0

I have a text vector with five elements named text2. It is a sample of an actual dataset with over 1,800 rows and multiple columns.

I have reviewed other code solutions in stackoverflow and could not find a match.

Input

text2 <- c("Ian Desmond hits an inside-the-park home run (8) on a line drive down the right-field line. Brendan Rodgers scores. Tony Wolters scores." , "Ian Desmond lines out sharply to center fielder Jason Heyward.", "Ian Desmond hits a grand slam (9) to right center field. Charlie Blackmon scores. Trevor Story scores. David Dahl scores.", "Ian Desmond homers (12) on a fly ball to center field. Daniel Murphy scores.", "Wild pitch by pitcher Jake Faria. Sam Hilliard scores.")

Output I want to know which elements in text2 contain both "Wild pitch" and "scores." I would like both the count and the element numbers. For example, in text2 only one element (the last one) is a match. Thus, the output would contain both the count (1) and the element number (5).
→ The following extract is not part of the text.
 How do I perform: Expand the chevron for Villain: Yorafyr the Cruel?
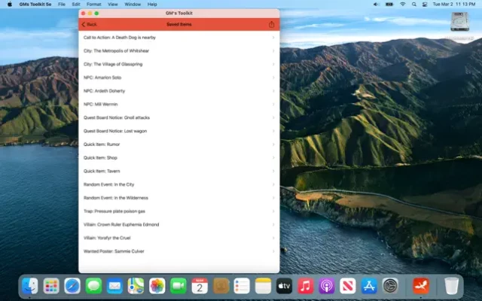coord(273,238)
Code tried str_detect(text2, ("Wild pitch|scores"))

kath
  • 7,624
  • 17
  • 32
Metsfan
  • 510
  • 2
  • 8

4 Answers4

2

You're on the right track, however str_detect(text2, ("Wild pitch|scores")) gives you whether Wild pitch OR scores are contained in text2. This gives you your desired output:

ind <- str_detect(text2, "Wild pitch") & str_detect(text2, "scores")
count <- sum(ind)
count 
# 1
pos <- which(ind)
pos 
# 5
kath
  • 7,624
  • 17
  • 32
1

A one-line dplyr solution

require(dplyr)
require(tidyr)

text2 %>% 
  as_tibble() %>% 
  mutate(WP = str_detect(text2,"Wild pitch"),
         S = str_detect(text2,"scores")) %>% 
  summarise(count=sum(WP==T & S==T),
            position=list(which(WP==T & S==T))) %>% 
  unnest(cols=c(position))

Which gives:

# A tibble: 1 x 2
  count position
  <int>    <int>
1     1        5
Maël
  • 45,206
  • 3
  • 29
  • 67
  • when I ran your code I got this error: Error in unnest(., cols = c(position)) : could not find function "unnest" – Metsfan Jul 04 '20 at 14:36
  • It's because it's in the `tidyr` package, i edited my post ;) – Maël Jul 04 '20 at 14:38
  • In `summarise(count=sum(WP==T & S==T)` where are the values of 'T' coming from? What are WP and S being made equal to? – Metsfan Jul 04 '20 at 17:05
  • T means TRUE, so that `count=sum(WP==T & S==T)` sums the number of elements when a sentence has `"Wild pitch"` and `"scores"` in it. – Maël Jul 05 '20 at 22:00
0

You can use the pattern :

pattern <- 'Wild pitch.*scores|scores.*Wild pitch'

To find position, you can use grep

grep(pattern, text2)
#[1] 5

For count you can get the length of grep :

length(grep(pattern, text2))
#Can also use grepl with sum
#sum(grepl(pattern, text2))
#[1] 1
Ronak Shah
  • 377,200
  • 20
  • 156
  • 213
0

A one-liner solution with positive lookahead:

res <- c(length(grep("(?=Wild pitch).*scores", text2, perl = T)), 
         grep("(?=Wild pitch).*scores", text2, perl = T))

res
[1] 1 5

If the order of co-occurrence of Wild pitchand scoresis variable, then use this pattern:

"(?=Wild pitch)*(?=scores).*"
Chris Ruehlemann
  • 20,321
  • 4
  • 12
  • 34